Problem statement >> Set down a faithful copy of every record below, with no images.

Given entries section start

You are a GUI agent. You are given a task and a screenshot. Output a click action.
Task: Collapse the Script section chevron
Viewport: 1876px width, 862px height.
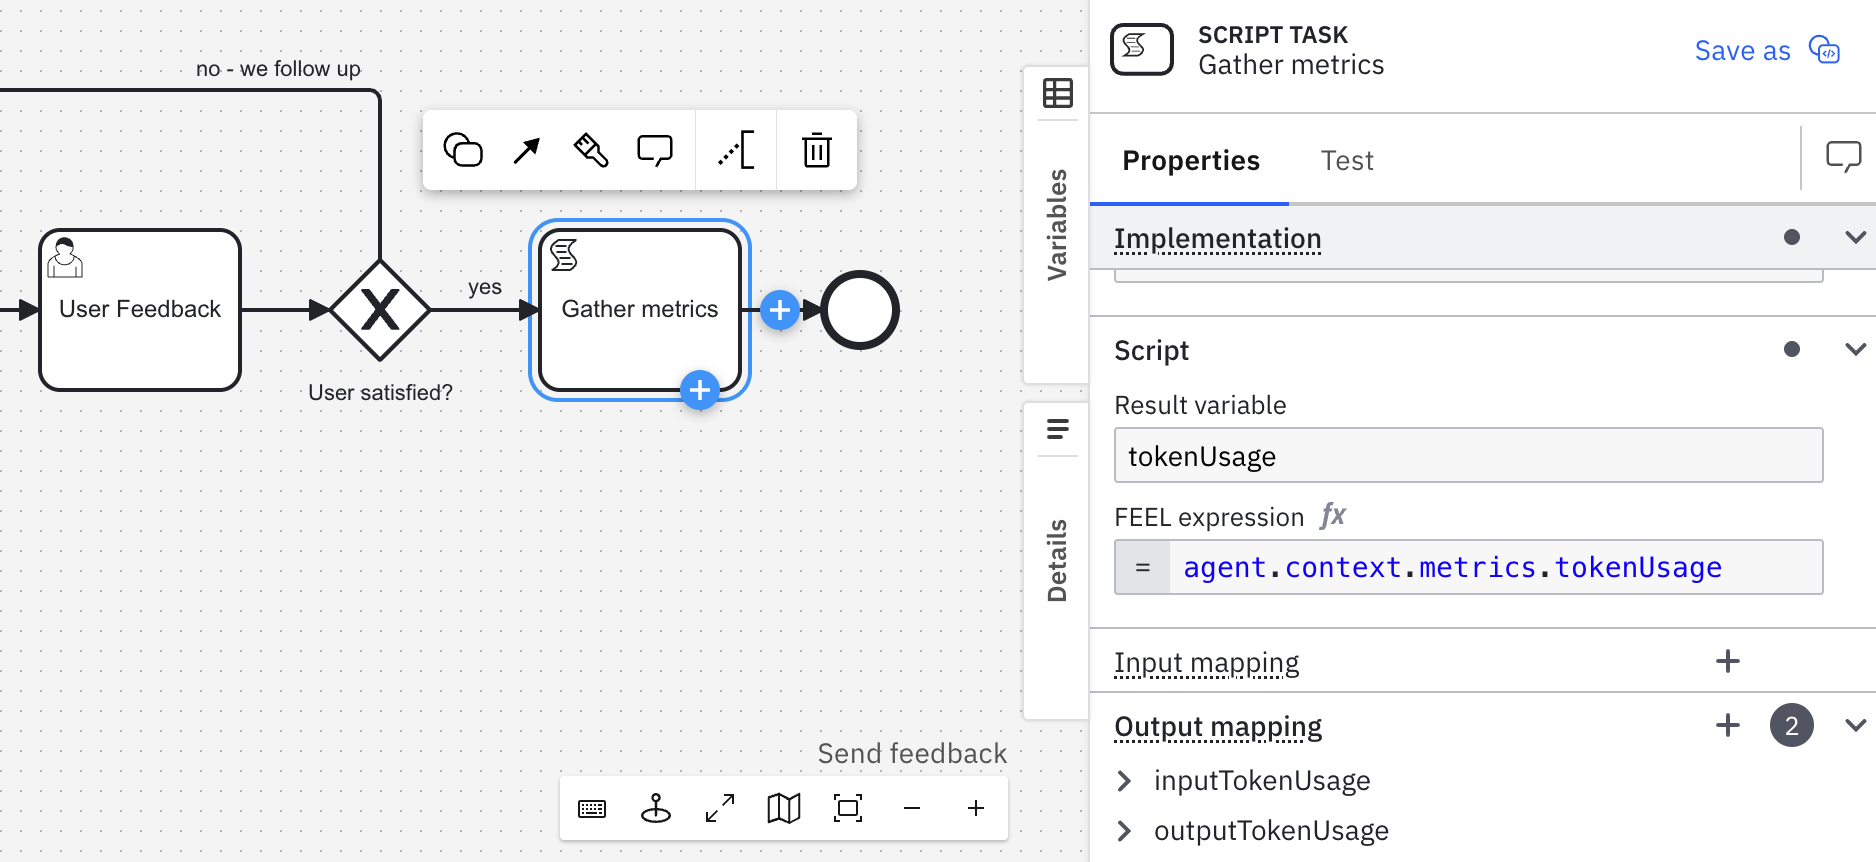[1855, 349]
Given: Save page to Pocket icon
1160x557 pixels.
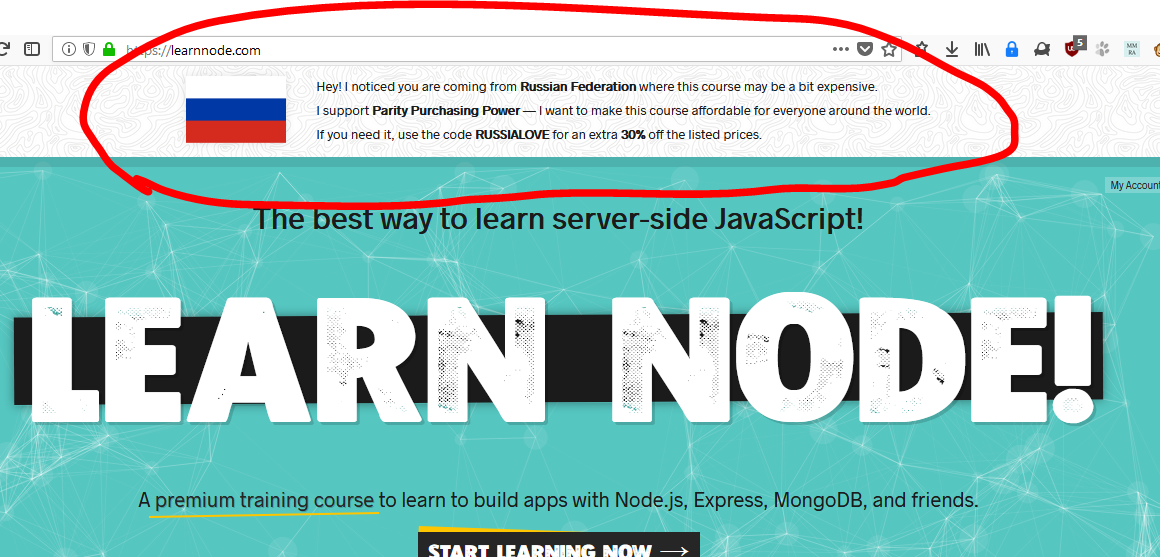Looking at the screenshot, I should [x=865, y=49].
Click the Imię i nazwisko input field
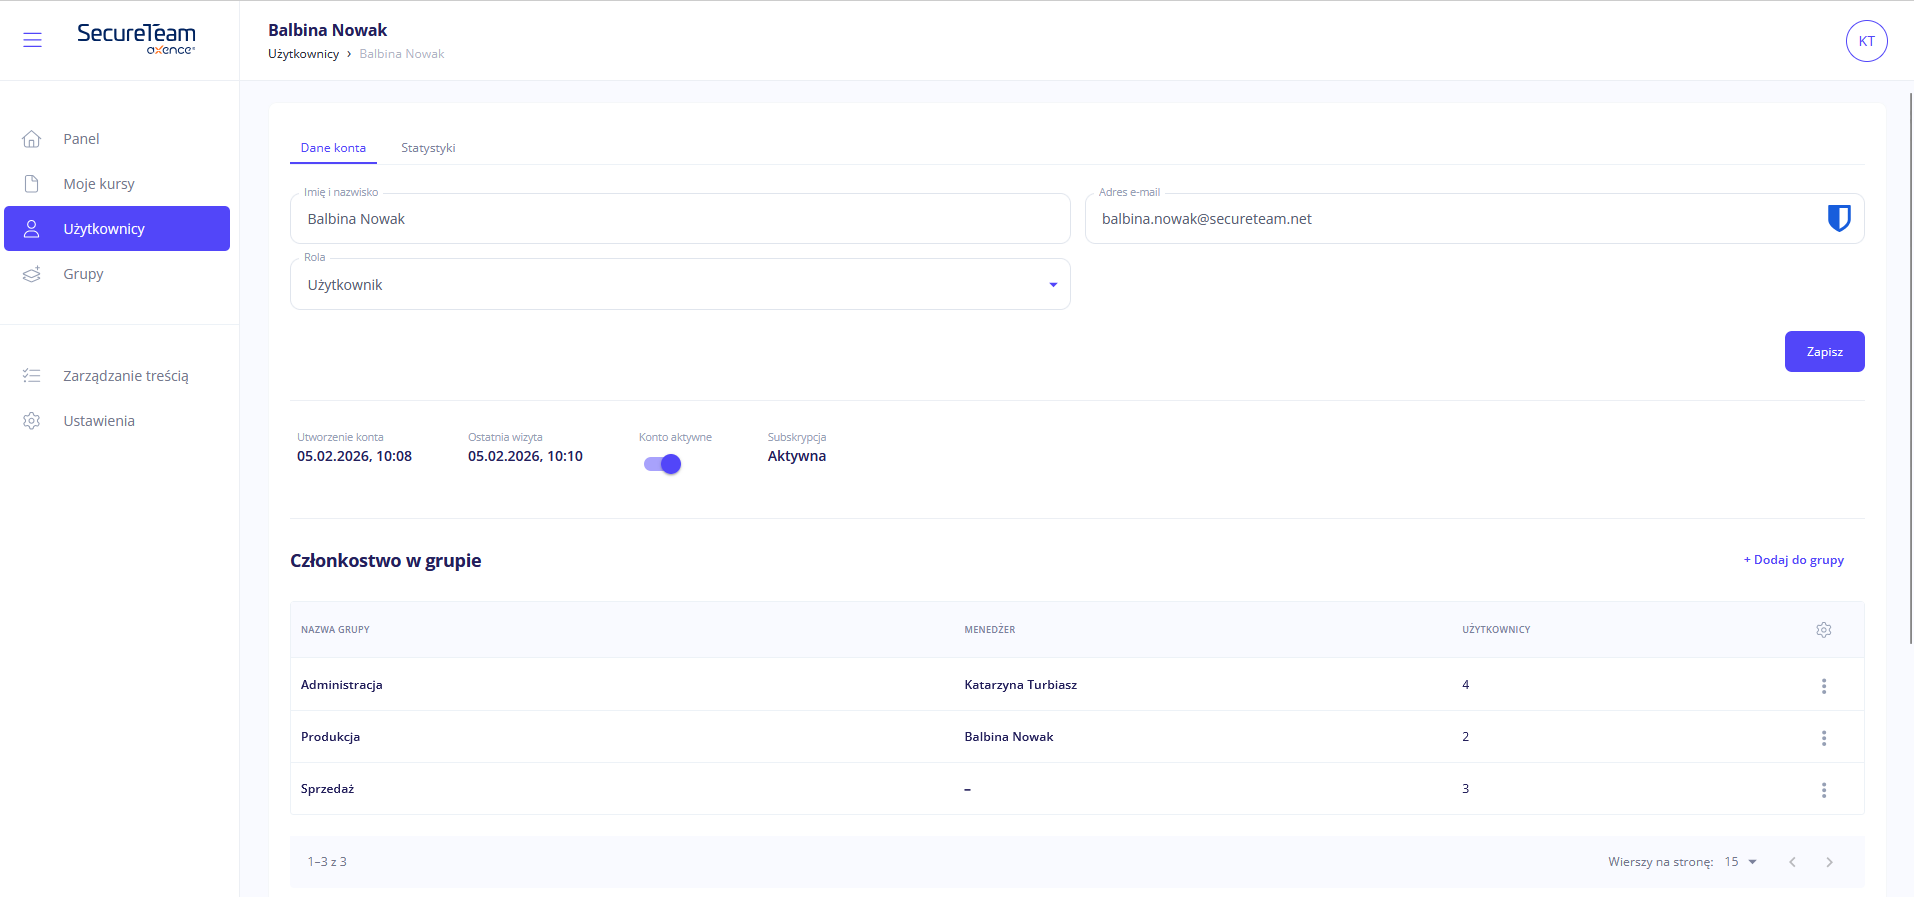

Given entries section end

Solution below >>
You are a GUI agent. You are given a task and a screenshot. Output a click action.
Task: Collapse the Script section chevron
Viewport: 1876px width, 862px height.
[1855, 349]
Given: Save page to Pocket icon
1160x557 pixels.
Looking at the screenshot, I should [x=865, y=49].
Click the Imię i nazwisko input field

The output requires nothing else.